ZenFone 4 Proは、現行のスマートフォンでは最上位のプロセッサであるQualcommのSnapdragon 835を採用。CPUは「Kryo 280」、GPUは「Adreno 540」、通信速度は下り最大1Gbpsをサポートする。835は、ZenFone 3 Deluxe(ZS570KL)が搭載するSnapdragon 820シリーズよりもサイズが小さく、省電力化も図られている。
ZenFone 4のメインメモリは、ZenFone 3は3GBか4GBから4GBか6GBに拡張された。内蔵ストレージは64GBで変わらず(日本のZenFone 3は32GB)。ZenFone 4 Proのメインメモリは6GB、内蔵ストレージは64GBか128GBで、ZenFone 3 Deluxeの4GB、64GBから拡張されている。
ZenFone 4のバッテリー容量はZenFone 3の2650mAhから3300mAhに拡張され、ZenFone 4 Proも3600mAhという大容量のバッテリーを積んでいる。2機種ともスタミナは十分といえるだろう。

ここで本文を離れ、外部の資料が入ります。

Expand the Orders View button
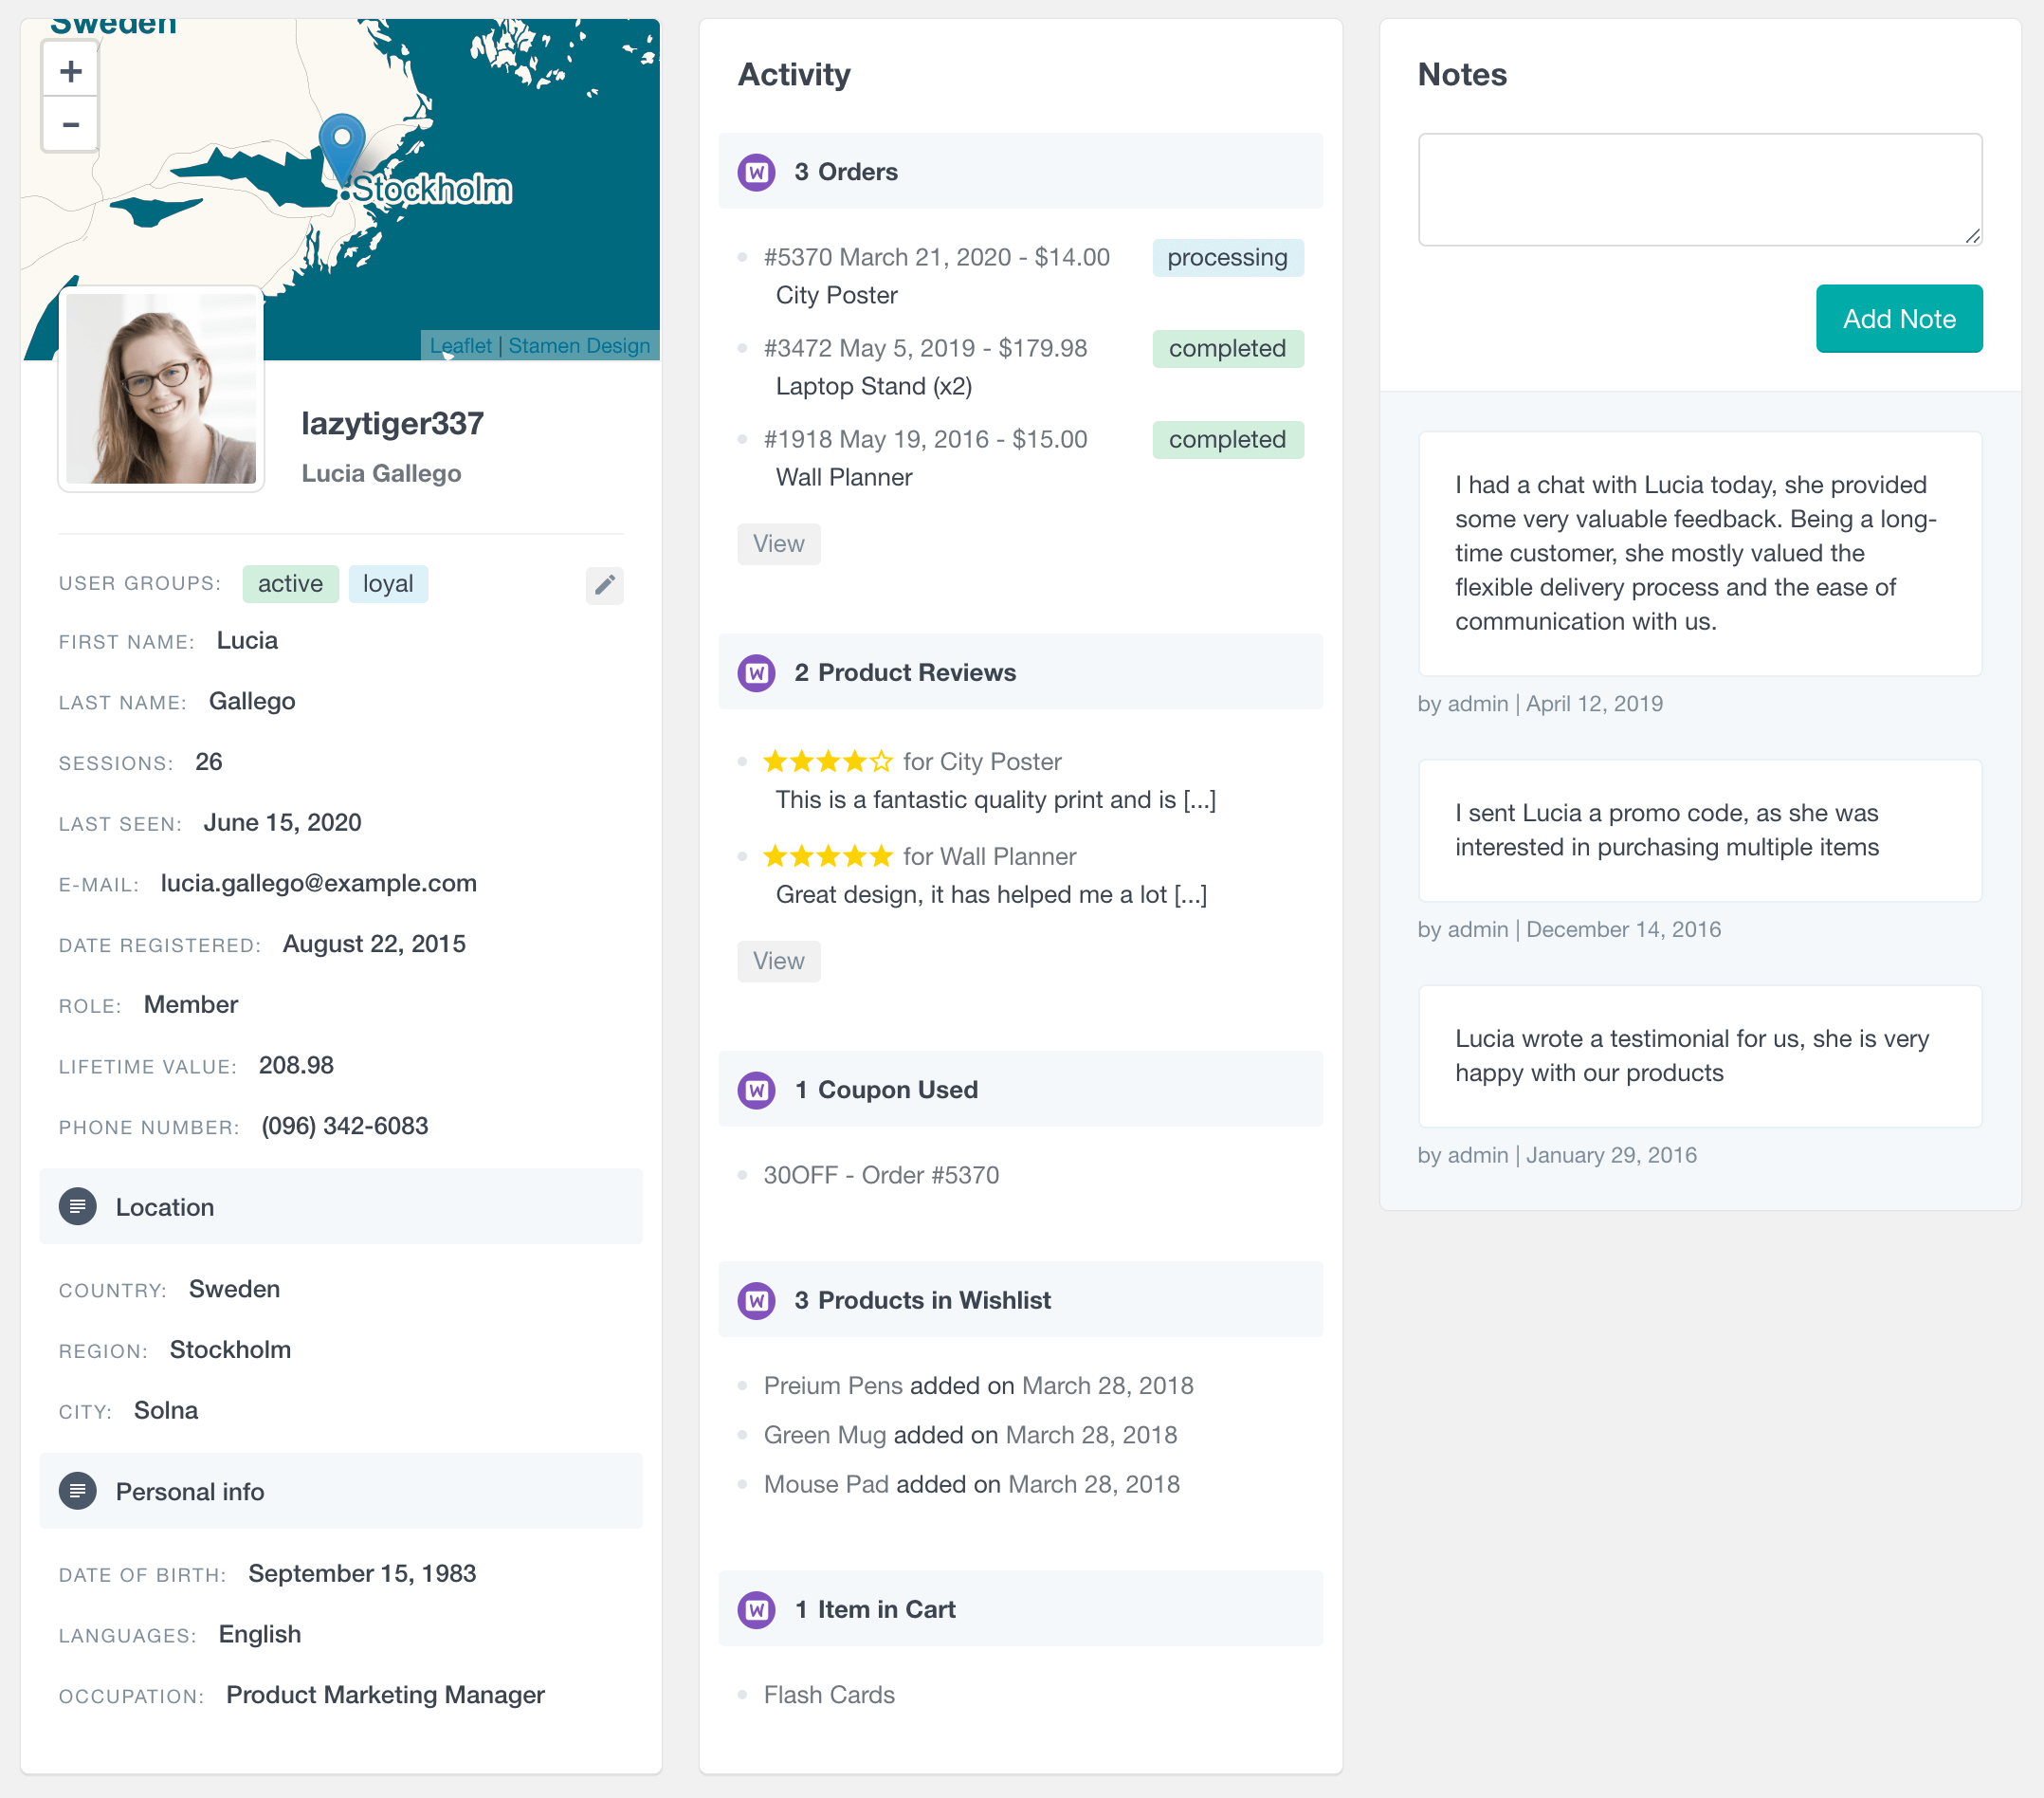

ZenFone 4のディスプレイはZenFone 3の5.2型から5.5型へと大きくなったが、ZenFone 4はベゼルの幅を2.1mmに抑えていることもあり、本体幅はZenFone 4の方が約1.2mm大きくなったのみ(73.98mm→75.2mm)。ちなみにZenFone 3にも5.5型のモデル(ZE552KL)があるが、幅は77.38mmで、ZenFone 4より約2mm太い。ZenFone 4 Proの幅も75.6mmでZenFone 4とほぼ同じ。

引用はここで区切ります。